Dans un court essai La Fabrique de l’Homme endetté (Essai sur la condition de l’homme néolibéral), paru aux Éditions Amsterdam, pied de nez de circonstance à notre jeune premier Frank Rotterdam, Maurizio Lazzaretto, sociologue et philosophe, nous explique que la Dette, surtout lorsqu’elle est publique, ne saurait se réduire à un dispositif économique ; c’est également, nous dit-il, une technique de gouvernement et de contrôle des subjectivités individuelles et collectives visant à réduire l’incertitude des comportements des gouvernés. Fabriquer un endetté, c’est fabriquer un « obligé ». Non pas cet obligé à qui vous avez gentiment tendu la main pour franchir une passe difficile. Non ! Cet obligé qui va devoir maintenant vous obéir.

Dans le monde néolibéral, devenir débiteur c’est être incité et contraint pour « honorer » ses engagements, à se plier à produire de la valeur à partir de son « capital humain », et à accepter subséquemment, comme horizon indépassable, l’ordre néolibéral. Maurizio Lazzaretto nous explique ainsi le rôle fondamental de la Dette publique dans la dynamique coercitive de l’obligation faite aux Etats de réduire leurs dépenses publiques, d’amoindrir leurs services publics, d’éroder les fondamentaux de l’État Social, Assurance Maladie et Retraite par répartition, toute chose d’une évidence criante dans l’Eurozone aujourd’hui. L´Eurozone, entre nous soit dit, la seule aire continentale, où la question de la Dette a cessé d’être un problème purement économique pour devenir l’arme de coercition des Marchés pour démanteler l’Etat Social, car c’est justement la seule aire continentale où cet Etat Social existe. La seule, et pour des raisons historiques, échappant encore à la loi de l’Ouest et du Western capitaliste.

Quand on apprend de plus que les dettes publiques, en Europe, ont  pratiquement doublé depuis le tournant de l’année 2008, année du grand sauvetage des banques par l’endettement des Etats, on mesure tout à fait le sens de la formule « privatisons les profits, socialisons les pertes », formule fétiche de la Banque.

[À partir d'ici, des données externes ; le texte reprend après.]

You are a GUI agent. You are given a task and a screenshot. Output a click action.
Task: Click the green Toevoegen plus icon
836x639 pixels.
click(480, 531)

Toutes considérations certes ardues, chers lecteurs, surtout lorsque, comme pour la plupart d’entre vous, la question de la dette n’est examinée qu’au travers du prisme déformant et simplificateur du remboursement à votre banquier du prêt auto qu’il vous a « consenti ».

Samantha et moi faisons toutefois confiance à votre compréhension aiguisée pour le petit saut qualitatif qu’impose le passage de votre prêt auto à la Dette souveraine grecque.

Attendons donc les prochains jours et la publication du Centre National du Cinéma quant aux chiffres de fréquentation en salle du Facilitateur. Le chiffre record du grand succès, il y a trois ans, de Frank Rotterdam dans Jours de feu au Bourget, près de 10 millions d’entrées, nous paraît personnellement inaccessible pour une œuvre dont on devine largement la facture sur commande et l’objectif : tirer la larme à l’œil et ramener la paix dans les chaumières solfériniennes.